### Data for review:
=======
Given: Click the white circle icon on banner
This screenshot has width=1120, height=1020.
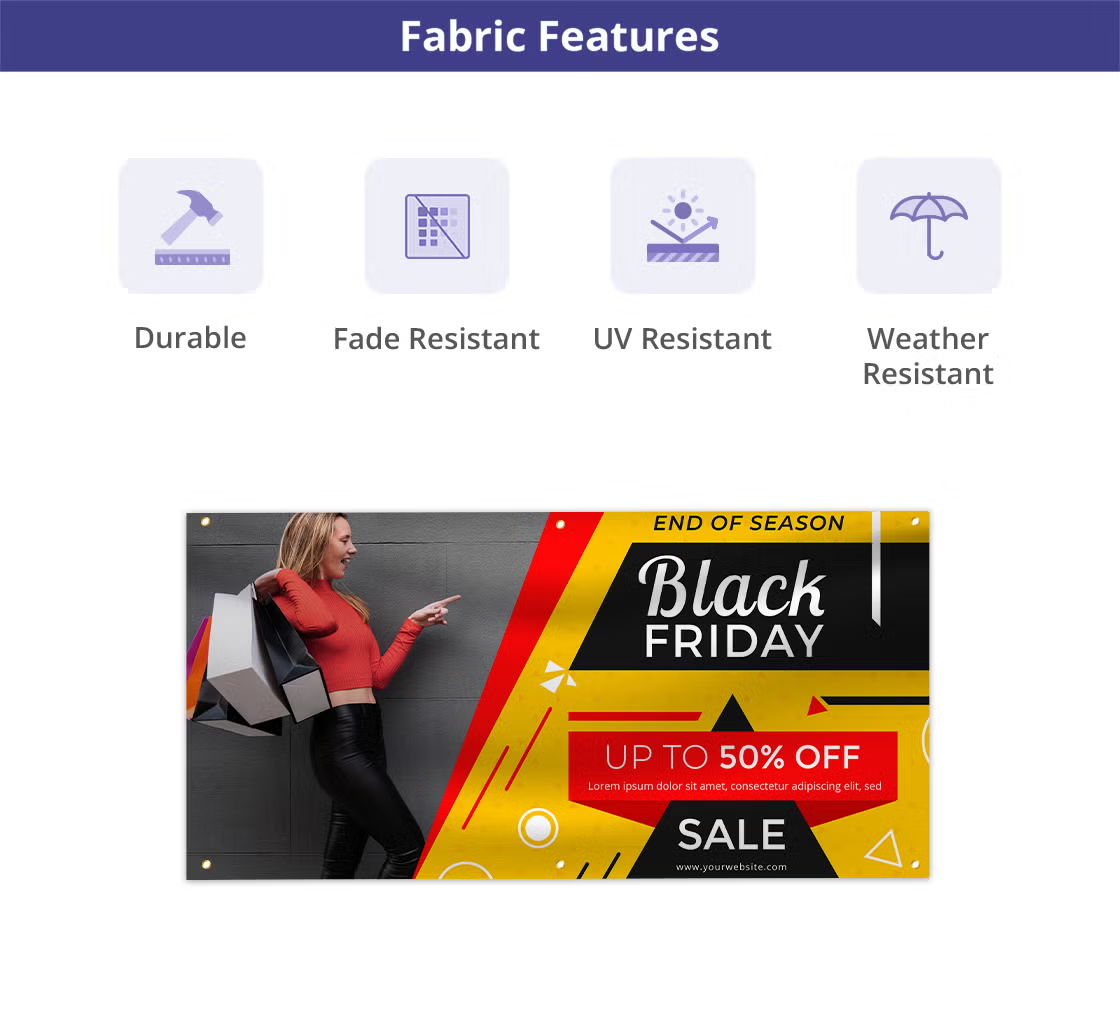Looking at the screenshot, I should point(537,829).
=======
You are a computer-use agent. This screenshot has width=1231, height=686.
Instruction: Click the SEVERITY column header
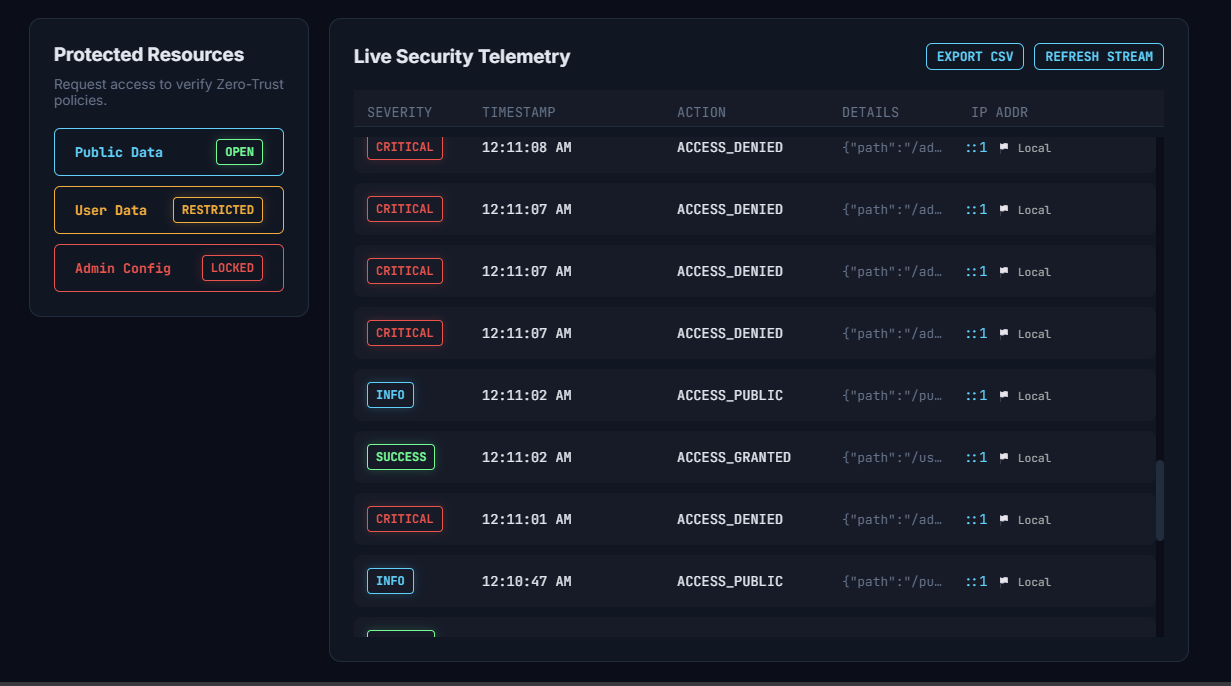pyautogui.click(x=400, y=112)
=======
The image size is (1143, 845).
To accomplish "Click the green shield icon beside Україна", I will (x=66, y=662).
=======
### Task to complete:
Your answer should be one number: how many lines in the material hold the word "icon".

### Written response:
2